Suddenly the Wee Man let out a yell. ‘Get
out! Get out of my flat!’
Everybody’s
jaw dropped, including Tango’s as we turned and looked at Jimmy Cowan.
‘This
is my flat, so just please leave!’
‘Hey!
Tumshie heid! You a care in the community case? I give the fucking orders
around here.’ Kev Barr recovered his position. ‘You Cowans are all the same,
think you can tell everyone what to do, don't you?’ With that he pulled the
sniffing Tango away from Tony McCaffrey and pointed him in the direction of the
Wee Man.
‘It’s
all right Jim, things’ll be okay,’ I said trying to reassure him. I suspected
grief and shock at the sight of Tony was beginning to set in.
Just
then there was a loud meow from the hallway. Tango, sensing the pleasure of cat
on a stick, pulled round sharply, catching Kev Barr off guard. Kev fell over
and landed on top of the corpse of Tony McCaffrey. The body gave out a farting
sound as the gases in the stomach were released.
‘Jesus!
Fuck! Fuck! Jesus!’ Kev exclaimed. He was still attached to Tango by the chain
around his wrist. He screamed in agony as 180lbs of Rottweiler attempted to
haul him round the door. Somehow he managed to break free and Tango launched
off after the cat, barking. I heard shouting as someone came out of their flat
to investigate the Tom and Spike act.
Tango’s
actions had also caught Nosferatu off
guard and I shouted to Jim Cowan to run for it. I wasn’t quite quick enough to
get past the Russian myself, though, and he swung the baseball bat at my head.

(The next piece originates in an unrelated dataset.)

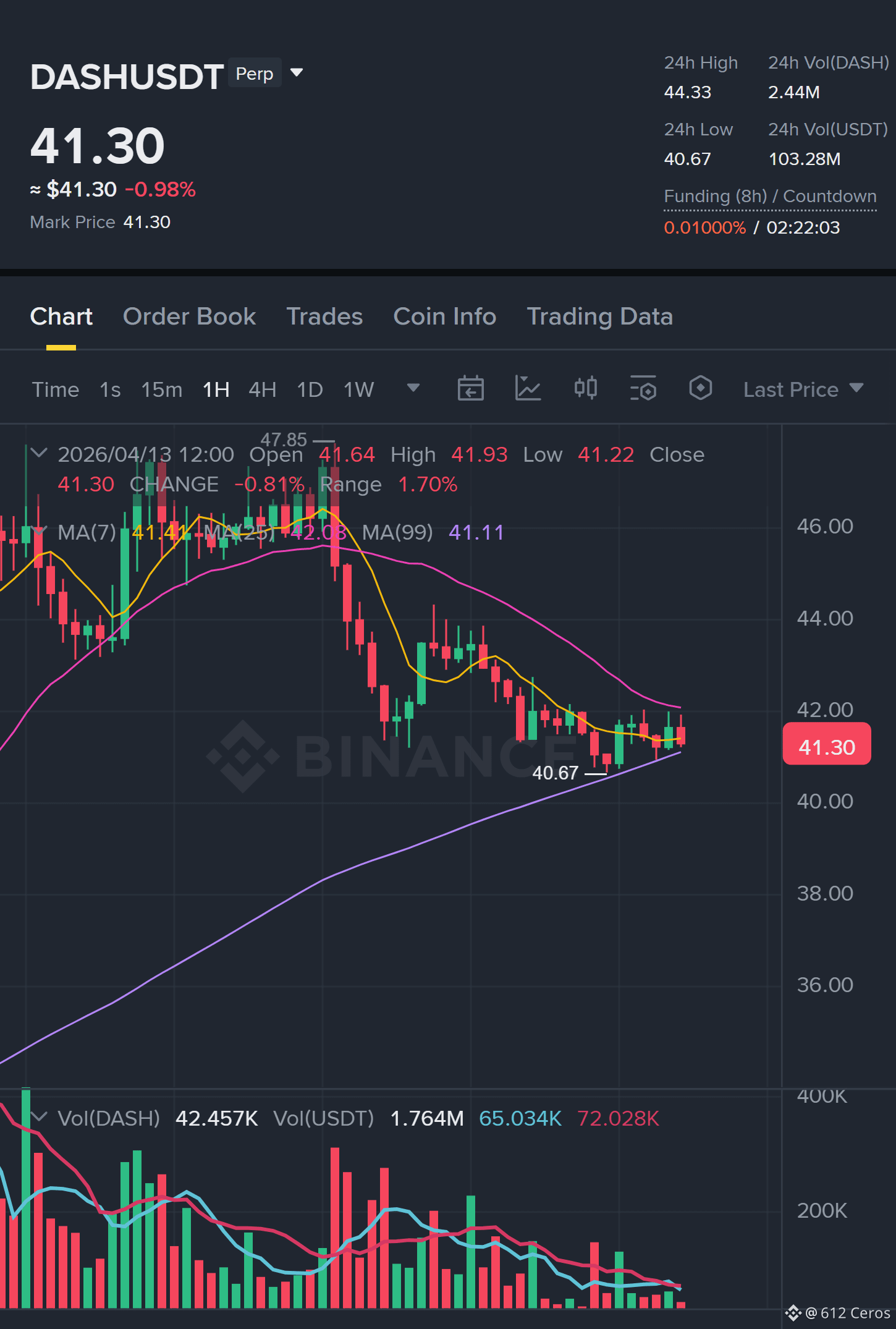Switch to the Order Book tab
Image resolution: width=896 pixels, height=1329 pixels.
pos(189,316)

There was a split second when everything went into freeze-frame and the voices
faded. My eyes focused on the white-robed Christ in the hall and I heard myself
again telling Jim Cowan to run for it. Then everything went blank.
When I came to, I was on the floor trying to make
sense of where I was. There wasn't a sound, nothing. I half expected to find
myself on the end of a rope like Tony McCaffrey or being savaged by Kev Barr's
dug, but no, they must have legged it. I eased myself up and made sure the
front door was closed. I was calling out for Jim Cowan but he didn't reply.
My
head was pounding. I looked at the deceased but he revealed nothing. On the
windowsill, Stumpy the pigeon was still trying to get his end away. The room was
now cold, so I closed the window. Sitting down on the bed, I lit a cigarette,
and felt the lump on the back of my head.
Besides
a dead Tony McCaffrey, I now had a missing person in the shape of the Bumble's
brother. All sorts of things went through my mind. Had they killed him as well?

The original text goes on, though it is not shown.